▶ Problem statement
Output exactly the lines from the line with "Click into the" through the end of the records below. Include nothing else.

◆ ◆ ◆ ◆

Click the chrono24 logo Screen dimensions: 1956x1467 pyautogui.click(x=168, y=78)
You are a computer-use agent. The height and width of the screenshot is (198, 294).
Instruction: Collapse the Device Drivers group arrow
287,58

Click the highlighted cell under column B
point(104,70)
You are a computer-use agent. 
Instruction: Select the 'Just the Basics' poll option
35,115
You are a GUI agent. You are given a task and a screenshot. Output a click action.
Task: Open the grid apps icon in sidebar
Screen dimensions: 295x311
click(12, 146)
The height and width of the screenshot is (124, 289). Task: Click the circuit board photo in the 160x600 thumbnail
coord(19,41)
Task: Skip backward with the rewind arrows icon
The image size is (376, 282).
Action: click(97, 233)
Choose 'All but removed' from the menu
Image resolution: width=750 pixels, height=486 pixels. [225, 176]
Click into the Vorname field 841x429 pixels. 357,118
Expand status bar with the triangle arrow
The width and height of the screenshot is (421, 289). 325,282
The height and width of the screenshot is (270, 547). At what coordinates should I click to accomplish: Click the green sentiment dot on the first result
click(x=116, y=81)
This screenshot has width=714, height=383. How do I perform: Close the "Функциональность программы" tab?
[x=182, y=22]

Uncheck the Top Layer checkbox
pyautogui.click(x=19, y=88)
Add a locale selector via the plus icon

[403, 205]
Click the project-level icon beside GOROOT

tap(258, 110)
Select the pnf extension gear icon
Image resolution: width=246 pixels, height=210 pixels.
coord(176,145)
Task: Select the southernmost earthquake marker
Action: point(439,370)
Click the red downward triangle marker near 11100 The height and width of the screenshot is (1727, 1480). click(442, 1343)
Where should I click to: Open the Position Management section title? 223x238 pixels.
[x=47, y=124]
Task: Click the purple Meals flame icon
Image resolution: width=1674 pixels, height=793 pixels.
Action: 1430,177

◆ ◆ ◆ ◆

▶ Reply
Click into the Vorname field 841x429 pixels. 357,118
Expand status bar with the triangle arrow
The width and height of the screenshot is (421, 289). 325,282
The height and width of the screenshot is (270, 547). At what coordinates should I click to accomplish: Click the green sentiment dot on the first result
click(x=116, y=81)
This screenshot has width=714, height=383. How do I perform: Close the "Функциональность программы" tab?
[x=182, y=22]

Uncheck the Top Layer checkbox
pyautogui.click(x=19, y=88)
Add a locale selector via the plus icon

[403, 205]
Click the project-level icon beside GOROOT

tap(258, 110)
Select the pnf extension gear icon
Image resolution: width=246 pixels, height=210 pixels.
coord(176,145)
Task: Select the southernmost earthquake marker
Action: point(439,370)
Click the red downward triangle marker near 11100 The height and width of the screenshot is (1727, 1480). click(442, 1343)
Where should I click to: Open the Position Management section title? 223x238 pixels.
[x=47, y=124]
Task: Click the purple Meals flame icon
Image resolution: width=1674 pixels, height=793 pixels.
Action: 1430,177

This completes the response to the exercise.